If it's about protecting the herd, which seems to be the main argument here, what next; forced blood "donations"?
No, I don't think prophylactic treatment (which is not free of risk) should be forced on anyone by the state; it's abhorrent and fascist. Don't people understand the concept of informed consent?
There is a lot of science fanboyism around vaccination. It's tribal virtue signalling. And the use of the term "anti-vaxxer" is used (in a similar way to "terf") to dismiss people as a homogeneous group of scientifically-illiterate Andrew Wakefield groupies. Regardless of the details of their opinion.
There are valid safety concerns, and not just about established risks.

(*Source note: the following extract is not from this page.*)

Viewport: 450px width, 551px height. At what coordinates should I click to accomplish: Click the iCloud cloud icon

E.g. vaccine safety trials don't use proper control substances (such as saline). They use either the carrier fluid of the same vaccine being tested, or another vaccine already on the market for the same disease (which will have the same or a similar carrier fluid in). So at no point is the safety of the carrier fluid being tested, only the antigen. That's bad science.
Especially when various carrier fluid ingredients are already known or theorised to be harmful.

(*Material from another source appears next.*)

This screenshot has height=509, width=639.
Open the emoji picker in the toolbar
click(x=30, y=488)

And the way disease is recorded is neither consistent, nor accurate. E.g. ILI (influenza-like illnesses) made up 5 out of 6 cases of what was supposed to be flu (never mind which strain of flu, which is also relevant!) in one study. Similar applies to other diseases, i.e. when tested, it isn't always what was diagnosed. So how can one claim anything about the efficacy of vaccines, based on reduced prevalence, if a lot of the cases which were assumed to be e.g. measles, actually weren't?

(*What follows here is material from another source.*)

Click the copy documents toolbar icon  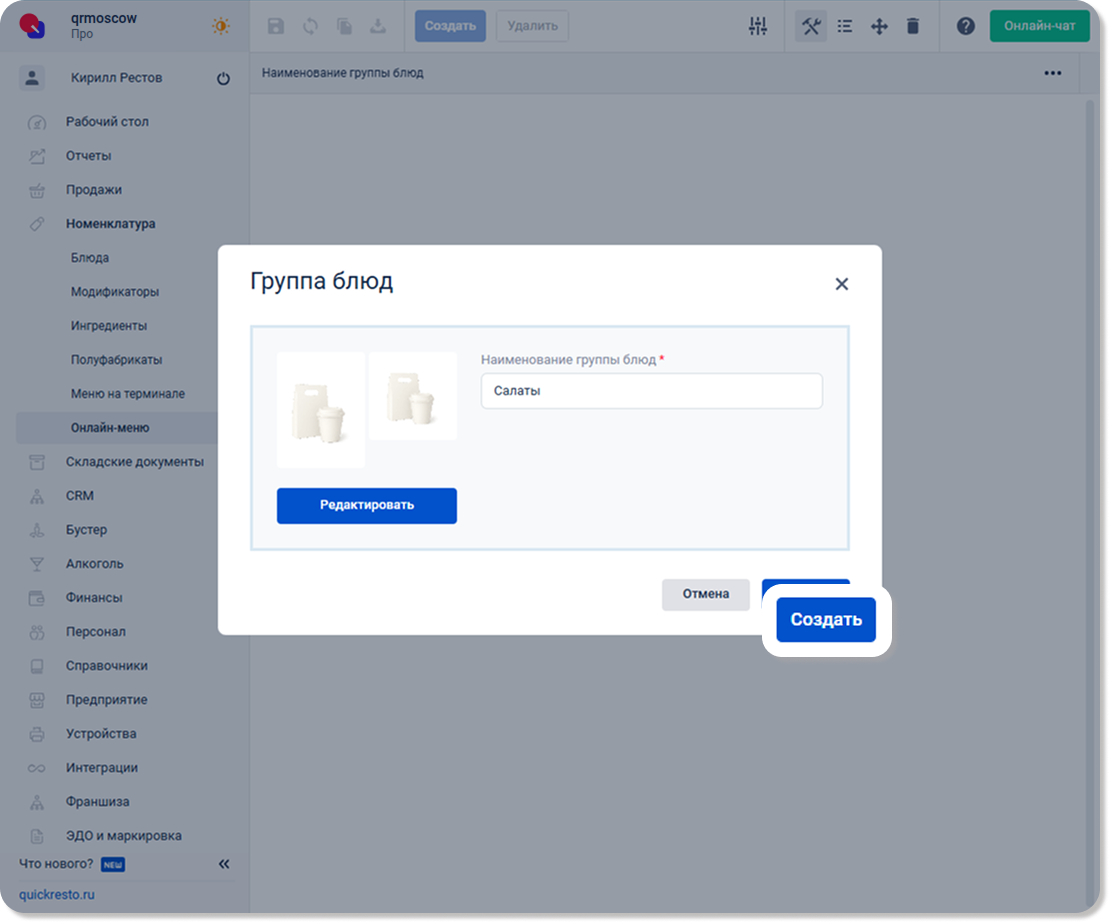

I'm also concerned about the lack of informed consent that seems to be standard (though apparently people on this thread are fine with that, since they want to remove consent entirely anyway). E.g. vaccines are routinely given (especially in schools) without the parent having been given the Patient Information Leaflet (which says you are supposed to read it first) in advance.
It might be the lowest common denominator way to prevent disease in a population of varying status (nutrition, living conditions, pollution exposure etc). But that's a rather blunt instrument way of doing it, if there are other ways of preventing disease (or at least significant sequelae, which is the important bit) that have no downsides and other benefits.